Demirtaş’a Suikast Girişimi Tahir Elçi'ye Saldırının İşaretiydi- Çetin Çeko

Bir hafta önce Diyarbakır’da HDP Eşbaşkanı Selahattin Demirtaş’ın kurşun geçirmez makam aracının arka camına sıkılan bir kuruşundan dolayı inceleme başlatılmıştı. Valilik araçta yapılan inceleme sonucu herhangi bir ateşli silah artığına rastlanmadığını belirtti. HDP ise, Eşgenel Başkanları Demirtaş’a suikast girişiminde bulunulduğu gerekçesiyle savcılığa suç duyurusunda bulunmuş, aracın bağımsız bir laboratuvarda inceletileceğini açıklamıştı.

Diyarbakır, Suruç ve Ankara katliamları ardından Kürt siyasetçilere ve sivil toplum yöneticilerine karşı saldırı yapılabileceği yorumları uzun süredir yapılıyordu. Bu beklenti Demirtaş’a suikast girişimi ve Tahir Elçi’nin katledilmesiyle ne yazık ki gerçekleşti. Böylece toplu katliamlara suikast eylemleri de eklendi.

Devlet inkar etse de Demirtaş’a yapılan başarısız suikast girişimi, Diyarbakır Barosu Başkanı Tahir Elçi’ye yapılan ve benzer profillere yapılacak suikast girişimlerinin işareti olduğunu söyleyebiliriz. Elçi faciası, devlet ret etse de aynı zamanda Demirtaş’a yapılan suikast girişimini teyit etmiş oldu.

HDP’ye yakın kaynaklar, Demirtaş’ın geçtiğimiz Ağustos ve Eylül ayları içinde uzun süreli yurtdışı programını, kendisine yönelik bir suikast girişimine karşı önlem olarak planlandığını söylüyorlar.

Devlet, Tahir Elçi’yi hedef gösterdi.

Demirtaş’ın makam aracına karşı yapılan suikast girişimine devletin yaklaşımı ve “suikast yoktur” demesi, Tahir Elçi olayına devletin yaklaşımını şimdiden gölgelemektedir. Elçi olayında bir polisin hayatını kaybetmesi devletin bu olayla direk veya in direk bağlantısının olmadığı anlamına gelmemektedir.

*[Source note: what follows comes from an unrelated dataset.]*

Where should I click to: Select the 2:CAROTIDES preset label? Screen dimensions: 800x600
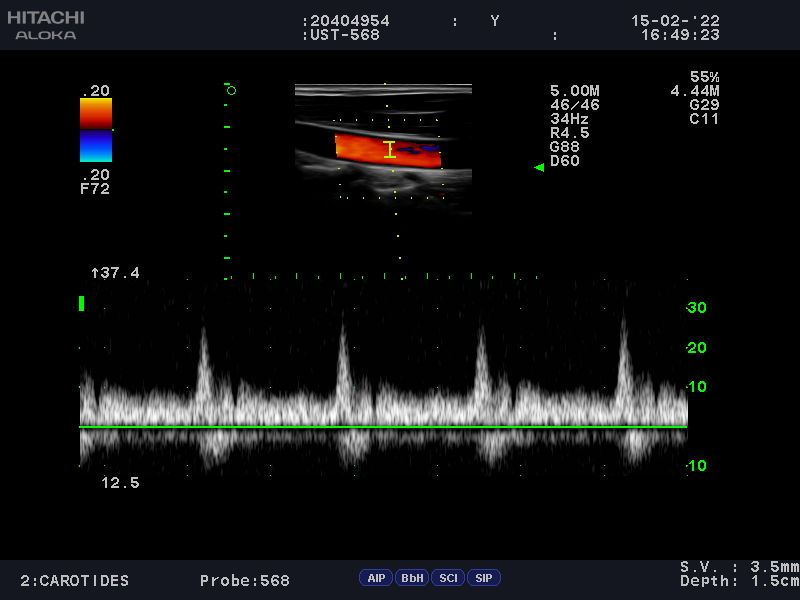[x=75, y=581]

Geçtiğimiz Ekim ayında Ahmet Hakan'ın CNN Türk'te konuğu olan Diyarbakır Baro Başkanı Tahir Elçi, "PKK, terör örgütü değildir" dediği için hakkında terör örgütü propagandası yapmaktan dava açıldı ve yakalama kararı çıkarıldı. Elçi, program sonrası epeyce ölüm tehditleri almıştı. Devlet de Elçi’ye yapılan ölüm tehditlerinden haberdardı. Böylece Elçi, devlet tarafından açık bir şekilde hedef haline getirildi.

Basına yansıyan bilgilere göre Tahir Elçi hedef gözetilerek, yani suikast sonucu öldürüldü. Artık Kürt siyasetçileri ve sivil toplum kuruluşu yöneticileri, devletin hedef göstermesi sonucu direk devlete bağlı güçler, DAİŞ ve benzeri çetelerinin  açık hedef durumundalar.

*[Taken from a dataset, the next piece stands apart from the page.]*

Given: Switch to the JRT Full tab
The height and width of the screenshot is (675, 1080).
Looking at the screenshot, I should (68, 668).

Elçi öldürüldü şehit değil, polis şehit!

Tahir Elçi, Diyarbakır’ın 500 yıllık sembollerinden Dört Ayaklı Minare’nin devlet ile PKK güçleri arasındaki çatışmada zarar gördüğünü, diğer tarihi varlıkların bu şekilde zarar görmemesi için tarafları uyarmak adına kamu görevini yerine getirirken katledildi.

Devlet, kamu görevini yerine getiren Elçi’nin öldürüldüğünü, hayatını kaybeden polisin ise şehit olduğu açıklamasını yaptı. Oysa Elçi de, bir kamu görevlisi olarak, kamu görevini yerine getirirken şehit olmuştu. Fakat devlet onun Kürt olmasından, Kürt sorununa duyarlılığından dolayı şehit ilan etmedi, edemedi. Devletin anti Kürt tarafgirliği burada da açığa çıktı.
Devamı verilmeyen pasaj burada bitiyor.